Supplied material
──────

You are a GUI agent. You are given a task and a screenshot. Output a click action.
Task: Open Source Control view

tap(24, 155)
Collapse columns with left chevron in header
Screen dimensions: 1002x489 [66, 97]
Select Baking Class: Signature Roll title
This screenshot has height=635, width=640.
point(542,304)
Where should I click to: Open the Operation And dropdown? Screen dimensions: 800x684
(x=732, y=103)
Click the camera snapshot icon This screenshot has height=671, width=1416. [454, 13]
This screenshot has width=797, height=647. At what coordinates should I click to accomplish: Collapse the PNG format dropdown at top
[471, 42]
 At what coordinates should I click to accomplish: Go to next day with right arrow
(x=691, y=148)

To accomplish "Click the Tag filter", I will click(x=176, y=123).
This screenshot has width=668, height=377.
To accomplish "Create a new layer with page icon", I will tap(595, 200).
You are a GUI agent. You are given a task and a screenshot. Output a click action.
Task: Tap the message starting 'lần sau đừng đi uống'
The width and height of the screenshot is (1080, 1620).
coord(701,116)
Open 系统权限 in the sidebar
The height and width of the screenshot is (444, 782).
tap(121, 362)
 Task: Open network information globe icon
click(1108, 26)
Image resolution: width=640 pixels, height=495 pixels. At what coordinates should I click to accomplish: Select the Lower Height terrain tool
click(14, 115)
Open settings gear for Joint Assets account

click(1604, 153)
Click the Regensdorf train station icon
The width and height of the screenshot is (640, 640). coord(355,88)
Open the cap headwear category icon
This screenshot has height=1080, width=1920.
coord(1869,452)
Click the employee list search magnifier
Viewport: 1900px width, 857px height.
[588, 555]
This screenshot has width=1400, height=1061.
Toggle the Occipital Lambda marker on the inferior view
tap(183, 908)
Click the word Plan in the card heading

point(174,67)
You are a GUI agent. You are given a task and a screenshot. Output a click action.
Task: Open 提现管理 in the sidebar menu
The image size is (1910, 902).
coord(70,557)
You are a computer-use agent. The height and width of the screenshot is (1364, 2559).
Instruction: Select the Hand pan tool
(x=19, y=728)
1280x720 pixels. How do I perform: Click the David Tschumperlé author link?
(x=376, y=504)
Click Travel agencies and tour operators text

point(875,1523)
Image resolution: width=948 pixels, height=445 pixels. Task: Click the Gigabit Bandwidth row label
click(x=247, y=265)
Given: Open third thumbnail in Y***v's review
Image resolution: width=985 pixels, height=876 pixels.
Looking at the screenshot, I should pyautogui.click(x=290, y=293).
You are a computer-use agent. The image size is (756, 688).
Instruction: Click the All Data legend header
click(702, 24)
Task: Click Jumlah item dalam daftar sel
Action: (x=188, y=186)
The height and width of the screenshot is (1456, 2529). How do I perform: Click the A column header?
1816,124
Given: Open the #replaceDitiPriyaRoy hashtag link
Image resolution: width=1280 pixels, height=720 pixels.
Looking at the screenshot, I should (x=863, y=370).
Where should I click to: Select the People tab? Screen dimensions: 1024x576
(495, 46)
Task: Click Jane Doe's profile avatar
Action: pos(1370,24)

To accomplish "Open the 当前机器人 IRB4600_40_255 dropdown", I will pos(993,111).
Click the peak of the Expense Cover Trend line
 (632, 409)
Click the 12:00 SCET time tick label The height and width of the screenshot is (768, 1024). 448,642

──────

Can you rewrite the records starting with the line that contains "Given: Open the" and going on through the end of the records, substituting "Groups tab" for "People tab" and leaving everything else unchanged?

In response
Given: Open the #replaceDitiPriyaRoy hashtag link
Image resolution: width=1280 pixels, height=720 pixels.
Looking at the screenshot, I should (x=863, y=370).
Where should I click to: Select the Groups tab? Screen dimensions: 1024x576
(495, 46)
Task: Click Jane Doe's profile avatar
Action: pos(1370,24)

To accomplish "Open the 当前机器人 IRB4600_40_255 dropdown", I will pos(993,111).
Click the peak of the Expense Cover Trend line
 (632, 409)
Click the 12:00 SCET time tick label The height and width of the screenshot is (768, 1024). 448,642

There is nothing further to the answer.